Suppose you want to get files concurrently in batch mode as the user clicks on them, and display to the user in your GUI when each file transfer is complete. But a problem: How to know which file a JSON reply corresponds to, now that they are not always in the same order as you sent the requests?

git-annex get --batch -J3 --json
./foo
bar
baz

{"command":"get","note":"from origin...\nchecksum...","success":true,"input":["baz"],"key":"SHA256E-s1048576000--da87281c9f9ab6cef8f9362935f4fc864db94606d52212614894f1253461a762","file":"baz"}
{"command":"get","note":"from origin...\nchecksum...","success":true,"input":["./foo"],"key":"SHA256E-s30--f888da7dd6c0d6f37e3847f390d848c9a8e1e2d876865a91aca7e5a6a83715e0","file":"foo"}

You might think the "file" field is the thing to look at. And it can work. But, the example above shows a way it can fail to work. ./foo was requested, but that got normalized internally, and the response has "file":"foo"

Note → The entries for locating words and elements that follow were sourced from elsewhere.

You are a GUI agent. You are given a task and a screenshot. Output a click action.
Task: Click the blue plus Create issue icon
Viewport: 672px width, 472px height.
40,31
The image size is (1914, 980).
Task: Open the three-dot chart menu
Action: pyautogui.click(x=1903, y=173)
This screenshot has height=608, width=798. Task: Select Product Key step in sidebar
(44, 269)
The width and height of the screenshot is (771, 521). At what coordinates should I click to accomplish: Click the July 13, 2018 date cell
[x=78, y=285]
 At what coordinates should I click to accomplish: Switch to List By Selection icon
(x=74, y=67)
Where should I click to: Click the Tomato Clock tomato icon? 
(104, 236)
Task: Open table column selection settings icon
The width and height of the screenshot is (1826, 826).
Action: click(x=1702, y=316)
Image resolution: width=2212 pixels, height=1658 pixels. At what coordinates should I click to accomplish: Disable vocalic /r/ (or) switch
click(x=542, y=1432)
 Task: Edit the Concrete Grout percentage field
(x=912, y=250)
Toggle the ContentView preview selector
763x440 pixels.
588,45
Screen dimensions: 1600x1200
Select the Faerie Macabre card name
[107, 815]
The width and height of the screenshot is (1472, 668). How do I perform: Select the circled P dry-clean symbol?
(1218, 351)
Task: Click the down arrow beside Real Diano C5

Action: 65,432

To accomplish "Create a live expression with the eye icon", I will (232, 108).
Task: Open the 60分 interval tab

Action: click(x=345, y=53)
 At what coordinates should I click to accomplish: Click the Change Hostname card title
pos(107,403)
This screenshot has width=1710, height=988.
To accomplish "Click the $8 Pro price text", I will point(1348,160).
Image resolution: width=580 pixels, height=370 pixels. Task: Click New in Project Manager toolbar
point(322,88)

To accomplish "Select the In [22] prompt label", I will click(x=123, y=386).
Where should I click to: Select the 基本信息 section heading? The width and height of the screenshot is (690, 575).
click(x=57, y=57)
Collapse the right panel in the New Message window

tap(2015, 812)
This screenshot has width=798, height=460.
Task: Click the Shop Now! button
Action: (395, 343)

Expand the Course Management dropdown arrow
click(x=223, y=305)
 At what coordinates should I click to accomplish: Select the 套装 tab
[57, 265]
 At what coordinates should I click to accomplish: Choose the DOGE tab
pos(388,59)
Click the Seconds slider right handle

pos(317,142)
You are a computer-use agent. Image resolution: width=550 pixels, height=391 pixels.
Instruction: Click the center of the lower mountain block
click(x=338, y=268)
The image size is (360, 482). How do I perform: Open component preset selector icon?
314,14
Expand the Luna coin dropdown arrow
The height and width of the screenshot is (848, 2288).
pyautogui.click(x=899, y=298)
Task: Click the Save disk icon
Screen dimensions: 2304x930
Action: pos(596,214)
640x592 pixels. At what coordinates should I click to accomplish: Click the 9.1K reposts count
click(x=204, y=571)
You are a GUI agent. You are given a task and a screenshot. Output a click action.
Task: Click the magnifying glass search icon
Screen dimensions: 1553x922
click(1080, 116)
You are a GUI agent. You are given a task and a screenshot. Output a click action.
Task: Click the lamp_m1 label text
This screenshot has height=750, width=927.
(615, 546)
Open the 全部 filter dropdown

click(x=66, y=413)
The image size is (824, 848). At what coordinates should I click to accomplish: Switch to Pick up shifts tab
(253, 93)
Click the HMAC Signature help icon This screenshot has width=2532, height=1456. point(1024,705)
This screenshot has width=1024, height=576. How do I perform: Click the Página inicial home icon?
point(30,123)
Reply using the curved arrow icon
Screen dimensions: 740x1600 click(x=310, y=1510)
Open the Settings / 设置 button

And looking at the "file" field won't help with other git-annex commands, such as addurl, where you don't request filenames.

What will always work is to look at the "input" field. This is always the exact input that git-annex was operating on when it output a JSON object. (Older versions of git-annex don't include that field, but those old versions don't run --batch concurrently either, so if it's omitted, you can assume the JSON objects are in the same order as you made requests.)